Cybercarnet d'une appassionata de la langue de Molière
Il existe plusieurs facteurs qui peuvent ralentir ou carrément éloigner le carnetier de la rédaction et de la publication. De la raison la plus élémentaire (on en a tout simplement plus envie) au malaise le plus profond, c'est sans nul doute l'égratignure au sentiment de liberté (qu'on se l'inflige soi-même ou non) qui provoque les hésitations les plus tenaces. Or, la liberté d'expression et la réflexion affranchie sont sans équivoque deux des bonheurs les plus grisants du carnetier. En lisant ce billet de Mario qui m'a transportée vers celui d'André Chartrand, je me suis aperçue que j'aurai pu rédiger des bouts de textes en tous points semblables aux leurs.

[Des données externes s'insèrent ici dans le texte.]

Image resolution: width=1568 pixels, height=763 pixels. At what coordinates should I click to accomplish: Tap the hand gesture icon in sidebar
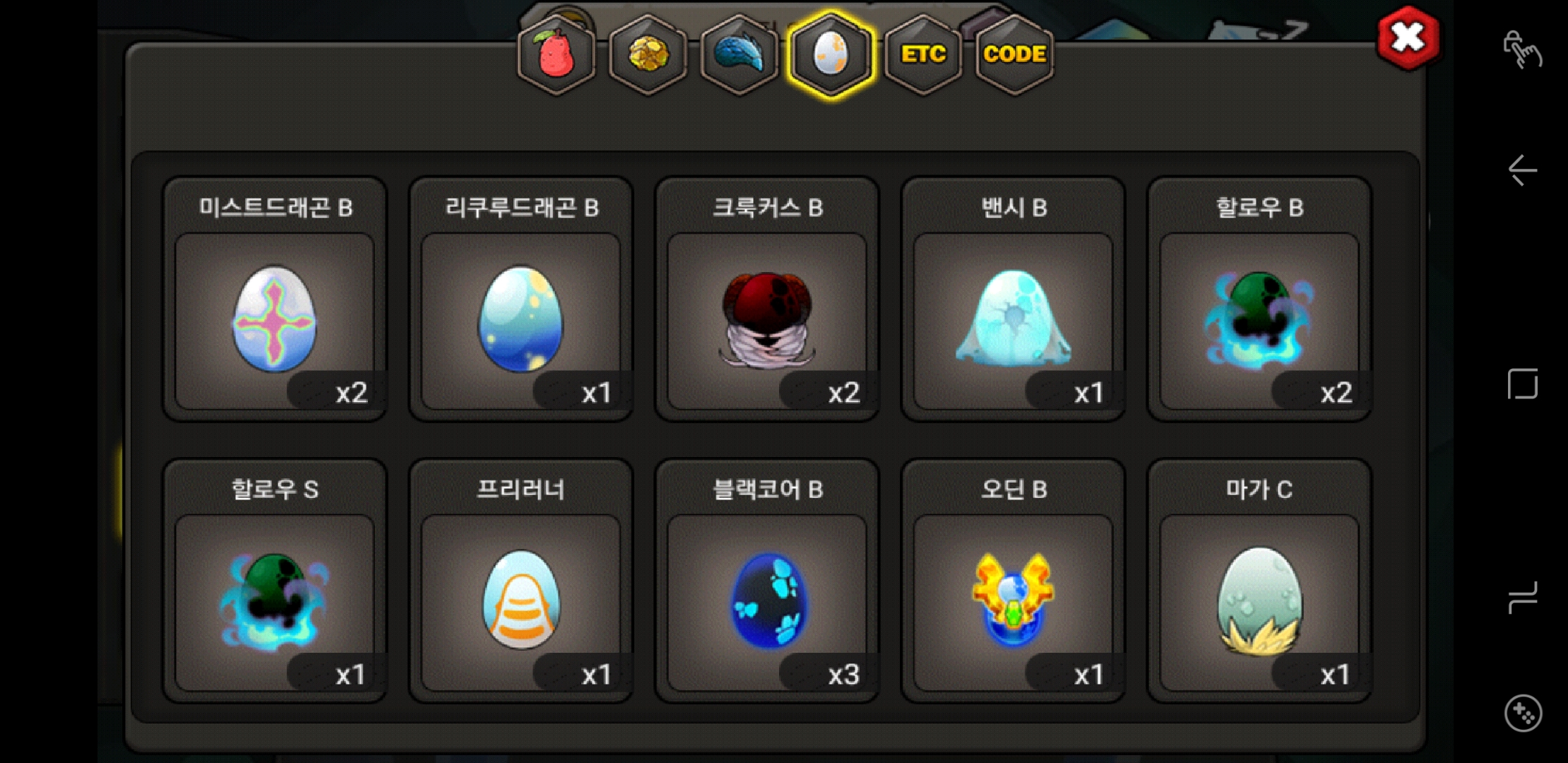click(x=1522, y=49)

L'écriture carnetière m'a atrocement manqué pendant mon absence. Alors que je m'en confiais à Mario au hasard d'une rencontre, il m'avait dit : « Tu sais, Dolores, le carnet n'est pas nécessairement une fin en soi ». Je l'avais trouvé sage et réconfortant, fidèle à sa belle nature. Je me suis répété cette phrase souventes fois, sans jamais cependant perdre ce sentiment impalpable, mais bien présent, de vide tantôt infime, tantôt envahissant.
Depuis que je suis remontée en selle, je retourne fréquemment lire ce texte que je considère dorénavant inachevé. Une suite s'impose sur l'abandon et le retour du carnetier. Mais il est encore trop tôt. Je reste à l'écoute de ce que je ressens, de ce que je vois, et je mûris les mots et leur poids. Cybernarcissisma a été rédigé d'un seul trait après de nombreuses semaines de réflexion. Il en sera de même pour le prochain maillon.